──────── Source text
Birth is caused by pregnancy. Pregnancy is caused by sex.

There’s a simple way to avoid being “forced” to carry a pregnancy to term: either don’t have sex, or use one of the many contraceptive methods - use two if you are really worried!

Yes this doesn’t work in all cases, in cases of rape for instance - but that is why abortion laws often make exceptions for rape, fetal abnormality, risk to life of the mother, etc. Abortion is not the binary black-and-white issue that is presented in American politics, most countries have quite some nuance in their law on abortion.

Returning to the case of merely undesired pregnancies, restricting those abortions does not force anybody to do anything, it commits them to the logical consequence of their action that resulted in the creation of a new human.

Balancing the rights of the mother and the rights of the unborn is the responsibility of the law. It is not satisfactory to cede all rights to the mother, nor to cede all rights to the unborn child, as the two extremist positions in the US seem to want to do.


Oklahoma's ban doesn't have such exceptions. None of the new trigger bans allow for abortion in the event of fatal fetal abnormality. These laws don't countenance the facts of pregnancy; instead they essentially frame it as slut shaming, which you're also doing here. Contraception fails. People are assaulted. Pregnancies often go awry. The issue transcends promiscuity.

Roe and Casey actually both balanced the state's interest in fetal life with the mothers liberty, Roe with the trimester framework and Casey with the viability line. I urge you to actually read them.


the unborn have no rights. their existence is attached to an already autonomous and free human being. I can choose to kill the bacteria in my body. I can choose to kill a parasite. I can choose to kill an unborn fetus.


[flagged]



Gender as separate from sex is not a thing. Those links are supposed medical professionals (there is no evidence a medical professional wrote that feces, actually) who should know better spinning in circles and bending backwards to contort reality to fit "how cultural groups see themselves", apparently referring to the one mass-deluded cultural group that invented the concept of sex-independent gender.

>science

What you call "Science^TM", I actually call a bunch of ideologically motivated sophistry with no hard evidence behind it. Science isn't based purely on authority, a bunch of "Science^TM" organisations spouting nonsense on their public facing web page doesn't make the nonsense science, it just reduces the organisations' credibility.

>politeness

Politeness is just what true believers call conformity. Its not a good trait to be polite to delusions.

I also find it amusing you invoke politeness on what is supposedly to be a factual matter. Is it a matter of "politeness" to say the earth is round?


> What you call "Science^TM", I actually call a bunch of ideologically motivated sophistry with no hard evidence behind it. Science isn't based purely on authority, a bunch of "Science^TM" organisations spouting nonsense on their public facing web page doesn't make the nonsense science, it just reduces the organisations' credibility.

Science has prestige nowadays, so many people (including many actual scientists!) are motivated to associate unrelated ideological positions with it in order to exploit that prestige for the benefit of those other positions. IMHO, when someone says something like "I believe in Science," they're usually talking about that unrelated ideological stuff.


Okay. Why you do you feel the need to tell everyone that?

It may surprise you, but women are people.


>Okay. Why you do you feel the need to tell everyone that?

I hate delusions.

>women are people

I thereby propose that all nouns be cancelled, since everything in the universe is a Lump Of Atoms, we don't need any more nouns to express ourselves.

A Lump Of Atoms sat on a Lump Of Atoms to eat a Lump Of Atoms with a Lump Of Atoms on the side.

Just kidding, I know how language works. It works by assigning names to patterns. If several names are assigned to the same pattern, the most specific and distinct one is used. Women is the most distinguishing name for the pattern "people who spawn people", and refusal to use the name is associated with a lower critical thinking and higher conformity to ideological fashions.
────────────────
──────── Records provided
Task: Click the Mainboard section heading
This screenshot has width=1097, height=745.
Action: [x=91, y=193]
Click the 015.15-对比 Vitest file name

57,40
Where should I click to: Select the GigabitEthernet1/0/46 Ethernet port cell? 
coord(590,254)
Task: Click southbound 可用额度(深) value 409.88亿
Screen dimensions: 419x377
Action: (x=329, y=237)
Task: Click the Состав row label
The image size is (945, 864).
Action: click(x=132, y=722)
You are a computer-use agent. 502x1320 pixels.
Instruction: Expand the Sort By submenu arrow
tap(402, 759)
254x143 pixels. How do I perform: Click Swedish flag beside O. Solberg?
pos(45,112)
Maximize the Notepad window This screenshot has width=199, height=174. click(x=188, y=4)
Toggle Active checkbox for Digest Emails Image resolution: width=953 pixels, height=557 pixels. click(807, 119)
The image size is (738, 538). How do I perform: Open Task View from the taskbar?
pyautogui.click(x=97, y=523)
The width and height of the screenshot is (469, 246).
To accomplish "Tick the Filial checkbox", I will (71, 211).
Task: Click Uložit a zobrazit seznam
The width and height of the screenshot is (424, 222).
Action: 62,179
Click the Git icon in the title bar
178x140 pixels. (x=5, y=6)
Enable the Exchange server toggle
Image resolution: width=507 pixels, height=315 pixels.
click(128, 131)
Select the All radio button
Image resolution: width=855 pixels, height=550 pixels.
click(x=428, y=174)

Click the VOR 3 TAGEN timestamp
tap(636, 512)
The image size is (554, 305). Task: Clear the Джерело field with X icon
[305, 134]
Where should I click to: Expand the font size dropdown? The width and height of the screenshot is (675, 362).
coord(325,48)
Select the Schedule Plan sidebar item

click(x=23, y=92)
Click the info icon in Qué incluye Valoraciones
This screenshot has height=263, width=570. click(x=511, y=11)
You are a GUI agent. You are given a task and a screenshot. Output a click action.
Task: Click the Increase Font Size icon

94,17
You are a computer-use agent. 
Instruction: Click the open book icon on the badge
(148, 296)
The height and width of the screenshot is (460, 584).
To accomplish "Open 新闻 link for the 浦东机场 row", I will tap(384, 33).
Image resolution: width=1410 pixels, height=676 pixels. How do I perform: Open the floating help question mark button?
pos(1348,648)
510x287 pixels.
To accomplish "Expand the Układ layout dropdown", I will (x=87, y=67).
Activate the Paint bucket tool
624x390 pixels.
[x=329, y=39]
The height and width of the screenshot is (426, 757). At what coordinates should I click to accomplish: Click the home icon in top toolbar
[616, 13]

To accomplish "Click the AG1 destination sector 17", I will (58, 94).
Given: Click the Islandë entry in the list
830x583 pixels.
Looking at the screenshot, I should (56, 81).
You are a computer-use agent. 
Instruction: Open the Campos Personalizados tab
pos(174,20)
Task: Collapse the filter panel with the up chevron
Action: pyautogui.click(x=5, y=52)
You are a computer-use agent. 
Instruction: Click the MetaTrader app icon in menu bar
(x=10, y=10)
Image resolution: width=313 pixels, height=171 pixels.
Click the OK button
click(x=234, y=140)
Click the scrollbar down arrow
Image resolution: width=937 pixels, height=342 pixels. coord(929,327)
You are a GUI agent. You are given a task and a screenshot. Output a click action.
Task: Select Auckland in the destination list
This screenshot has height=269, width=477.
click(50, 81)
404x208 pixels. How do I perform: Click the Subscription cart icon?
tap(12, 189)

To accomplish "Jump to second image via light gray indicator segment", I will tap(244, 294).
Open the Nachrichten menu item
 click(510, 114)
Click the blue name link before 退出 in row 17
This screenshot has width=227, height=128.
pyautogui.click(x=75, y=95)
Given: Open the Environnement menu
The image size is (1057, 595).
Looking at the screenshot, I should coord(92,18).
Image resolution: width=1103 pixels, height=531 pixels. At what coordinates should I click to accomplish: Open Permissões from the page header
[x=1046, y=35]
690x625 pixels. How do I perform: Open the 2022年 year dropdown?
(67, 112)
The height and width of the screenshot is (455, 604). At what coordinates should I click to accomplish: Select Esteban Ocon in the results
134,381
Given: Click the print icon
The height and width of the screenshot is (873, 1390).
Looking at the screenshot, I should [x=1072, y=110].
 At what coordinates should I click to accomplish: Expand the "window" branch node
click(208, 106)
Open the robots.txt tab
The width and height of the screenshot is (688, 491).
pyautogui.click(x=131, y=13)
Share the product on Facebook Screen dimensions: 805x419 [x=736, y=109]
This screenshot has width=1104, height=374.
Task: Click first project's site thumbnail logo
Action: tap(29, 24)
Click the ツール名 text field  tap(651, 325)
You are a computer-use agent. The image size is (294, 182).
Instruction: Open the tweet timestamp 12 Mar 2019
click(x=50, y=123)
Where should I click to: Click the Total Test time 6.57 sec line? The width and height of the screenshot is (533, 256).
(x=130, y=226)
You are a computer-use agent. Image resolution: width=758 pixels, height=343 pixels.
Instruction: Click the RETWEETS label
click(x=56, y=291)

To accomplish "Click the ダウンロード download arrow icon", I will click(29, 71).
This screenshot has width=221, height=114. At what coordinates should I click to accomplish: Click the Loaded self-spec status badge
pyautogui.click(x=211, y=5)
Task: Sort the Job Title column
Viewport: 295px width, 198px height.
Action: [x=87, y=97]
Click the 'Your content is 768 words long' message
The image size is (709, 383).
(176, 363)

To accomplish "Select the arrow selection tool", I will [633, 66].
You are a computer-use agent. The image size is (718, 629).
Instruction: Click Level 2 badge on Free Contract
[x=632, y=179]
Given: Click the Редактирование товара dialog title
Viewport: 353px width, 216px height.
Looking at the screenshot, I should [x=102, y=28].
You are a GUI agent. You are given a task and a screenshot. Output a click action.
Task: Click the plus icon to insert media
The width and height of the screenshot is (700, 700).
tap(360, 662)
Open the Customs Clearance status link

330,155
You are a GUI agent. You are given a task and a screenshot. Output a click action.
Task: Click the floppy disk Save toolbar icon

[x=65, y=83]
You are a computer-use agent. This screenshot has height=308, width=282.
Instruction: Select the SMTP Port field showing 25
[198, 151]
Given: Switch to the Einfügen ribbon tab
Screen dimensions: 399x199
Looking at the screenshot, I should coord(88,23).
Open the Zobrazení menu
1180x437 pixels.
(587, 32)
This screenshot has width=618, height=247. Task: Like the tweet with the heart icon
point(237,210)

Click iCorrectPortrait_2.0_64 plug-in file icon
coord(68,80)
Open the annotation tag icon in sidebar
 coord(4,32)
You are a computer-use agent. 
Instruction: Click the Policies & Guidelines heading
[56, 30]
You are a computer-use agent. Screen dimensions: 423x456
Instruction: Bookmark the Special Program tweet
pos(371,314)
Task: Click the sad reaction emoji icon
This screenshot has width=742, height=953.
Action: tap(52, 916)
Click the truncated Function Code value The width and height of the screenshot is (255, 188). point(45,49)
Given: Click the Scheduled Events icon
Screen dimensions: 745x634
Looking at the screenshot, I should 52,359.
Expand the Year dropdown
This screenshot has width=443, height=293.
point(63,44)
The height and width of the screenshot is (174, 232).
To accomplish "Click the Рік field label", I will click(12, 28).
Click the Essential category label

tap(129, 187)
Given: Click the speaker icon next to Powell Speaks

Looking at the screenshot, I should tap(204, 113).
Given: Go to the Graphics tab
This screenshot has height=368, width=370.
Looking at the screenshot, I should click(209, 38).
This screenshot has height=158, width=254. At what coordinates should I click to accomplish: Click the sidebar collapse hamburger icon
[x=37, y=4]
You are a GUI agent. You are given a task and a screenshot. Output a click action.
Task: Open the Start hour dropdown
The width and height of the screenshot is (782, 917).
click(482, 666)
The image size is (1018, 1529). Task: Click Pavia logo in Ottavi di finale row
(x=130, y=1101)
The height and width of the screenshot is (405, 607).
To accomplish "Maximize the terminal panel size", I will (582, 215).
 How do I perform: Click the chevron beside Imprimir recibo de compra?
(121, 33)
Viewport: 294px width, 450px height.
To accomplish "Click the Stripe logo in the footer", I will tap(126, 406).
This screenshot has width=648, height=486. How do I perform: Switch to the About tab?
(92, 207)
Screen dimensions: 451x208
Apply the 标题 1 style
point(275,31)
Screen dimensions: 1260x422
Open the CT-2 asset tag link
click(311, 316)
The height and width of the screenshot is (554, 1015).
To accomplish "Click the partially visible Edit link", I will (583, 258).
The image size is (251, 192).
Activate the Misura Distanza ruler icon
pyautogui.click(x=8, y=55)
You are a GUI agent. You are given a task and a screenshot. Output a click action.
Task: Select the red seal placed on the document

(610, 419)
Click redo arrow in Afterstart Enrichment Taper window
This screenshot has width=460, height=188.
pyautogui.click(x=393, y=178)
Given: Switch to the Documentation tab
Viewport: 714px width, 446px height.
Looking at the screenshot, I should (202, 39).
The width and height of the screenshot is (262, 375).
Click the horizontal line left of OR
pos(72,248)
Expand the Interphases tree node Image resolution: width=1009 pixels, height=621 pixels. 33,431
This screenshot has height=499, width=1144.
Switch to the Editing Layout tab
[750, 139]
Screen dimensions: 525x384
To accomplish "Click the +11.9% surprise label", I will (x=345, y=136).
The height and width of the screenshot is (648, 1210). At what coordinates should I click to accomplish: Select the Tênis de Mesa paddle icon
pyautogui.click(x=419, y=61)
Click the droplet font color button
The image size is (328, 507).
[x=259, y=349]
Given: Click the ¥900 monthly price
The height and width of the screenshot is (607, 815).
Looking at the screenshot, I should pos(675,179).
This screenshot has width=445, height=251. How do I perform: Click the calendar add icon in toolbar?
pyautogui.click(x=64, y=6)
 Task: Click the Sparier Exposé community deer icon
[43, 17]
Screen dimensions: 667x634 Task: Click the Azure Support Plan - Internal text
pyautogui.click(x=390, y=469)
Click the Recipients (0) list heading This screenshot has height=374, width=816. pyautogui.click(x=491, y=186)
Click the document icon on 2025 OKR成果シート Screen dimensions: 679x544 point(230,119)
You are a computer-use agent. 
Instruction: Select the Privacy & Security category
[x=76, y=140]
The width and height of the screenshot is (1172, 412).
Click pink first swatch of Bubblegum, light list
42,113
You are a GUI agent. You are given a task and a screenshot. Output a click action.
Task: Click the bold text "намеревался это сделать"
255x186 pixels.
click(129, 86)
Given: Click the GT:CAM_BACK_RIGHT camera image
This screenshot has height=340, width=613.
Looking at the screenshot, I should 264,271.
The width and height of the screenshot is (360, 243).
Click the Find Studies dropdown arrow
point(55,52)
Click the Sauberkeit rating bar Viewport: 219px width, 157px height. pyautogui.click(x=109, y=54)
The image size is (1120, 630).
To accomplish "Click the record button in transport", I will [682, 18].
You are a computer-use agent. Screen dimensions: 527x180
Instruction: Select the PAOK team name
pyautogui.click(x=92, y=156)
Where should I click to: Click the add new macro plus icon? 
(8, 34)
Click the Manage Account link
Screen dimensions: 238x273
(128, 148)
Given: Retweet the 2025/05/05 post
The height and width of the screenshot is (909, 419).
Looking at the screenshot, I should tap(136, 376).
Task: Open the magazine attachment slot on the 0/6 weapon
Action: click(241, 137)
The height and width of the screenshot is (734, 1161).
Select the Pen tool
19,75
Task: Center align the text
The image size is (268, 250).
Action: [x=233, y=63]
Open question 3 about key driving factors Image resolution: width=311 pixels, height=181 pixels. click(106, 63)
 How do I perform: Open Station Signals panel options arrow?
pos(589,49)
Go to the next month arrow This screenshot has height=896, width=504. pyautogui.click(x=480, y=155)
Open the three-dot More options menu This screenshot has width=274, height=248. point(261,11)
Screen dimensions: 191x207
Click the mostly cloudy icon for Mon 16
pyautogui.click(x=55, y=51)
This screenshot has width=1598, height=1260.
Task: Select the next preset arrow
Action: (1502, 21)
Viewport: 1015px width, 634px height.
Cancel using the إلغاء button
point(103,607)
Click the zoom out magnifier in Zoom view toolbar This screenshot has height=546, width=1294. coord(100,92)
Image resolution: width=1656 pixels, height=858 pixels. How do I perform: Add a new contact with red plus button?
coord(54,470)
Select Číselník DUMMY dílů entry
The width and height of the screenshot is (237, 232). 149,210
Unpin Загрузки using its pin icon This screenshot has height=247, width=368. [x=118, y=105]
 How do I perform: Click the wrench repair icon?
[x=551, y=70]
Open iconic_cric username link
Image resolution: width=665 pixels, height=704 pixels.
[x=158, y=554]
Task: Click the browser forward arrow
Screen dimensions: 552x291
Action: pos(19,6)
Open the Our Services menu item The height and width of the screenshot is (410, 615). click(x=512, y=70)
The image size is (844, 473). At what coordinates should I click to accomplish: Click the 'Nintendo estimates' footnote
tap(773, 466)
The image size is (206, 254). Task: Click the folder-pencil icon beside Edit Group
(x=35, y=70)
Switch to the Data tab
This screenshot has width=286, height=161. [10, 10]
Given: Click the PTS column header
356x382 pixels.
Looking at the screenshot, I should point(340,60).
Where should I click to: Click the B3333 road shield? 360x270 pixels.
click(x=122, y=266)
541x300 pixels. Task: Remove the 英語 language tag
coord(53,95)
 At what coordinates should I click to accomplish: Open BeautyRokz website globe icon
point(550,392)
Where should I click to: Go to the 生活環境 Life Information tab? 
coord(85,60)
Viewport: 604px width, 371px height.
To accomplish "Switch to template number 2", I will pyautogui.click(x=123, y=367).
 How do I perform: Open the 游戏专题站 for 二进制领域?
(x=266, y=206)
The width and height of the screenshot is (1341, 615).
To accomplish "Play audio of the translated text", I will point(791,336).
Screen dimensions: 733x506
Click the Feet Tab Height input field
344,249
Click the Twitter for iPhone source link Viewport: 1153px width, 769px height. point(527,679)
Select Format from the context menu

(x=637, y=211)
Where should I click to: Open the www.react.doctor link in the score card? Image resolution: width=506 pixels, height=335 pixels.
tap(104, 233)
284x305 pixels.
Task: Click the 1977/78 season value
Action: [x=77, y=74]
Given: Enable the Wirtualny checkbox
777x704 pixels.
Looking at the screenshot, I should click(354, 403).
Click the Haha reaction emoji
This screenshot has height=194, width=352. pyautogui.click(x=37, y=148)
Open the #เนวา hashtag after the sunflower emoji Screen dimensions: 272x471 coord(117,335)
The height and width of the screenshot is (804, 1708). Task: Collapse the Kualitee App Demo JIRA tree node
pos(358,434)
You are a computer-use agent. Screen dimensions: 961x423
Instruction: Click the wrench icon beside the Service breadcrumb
────────────────
Work required:
Using the discussion thread above, list each exception that the thread names as one abortion laws often make.

Answer to this problem:
- rape
- fetal abnormality
- risk to life of the mother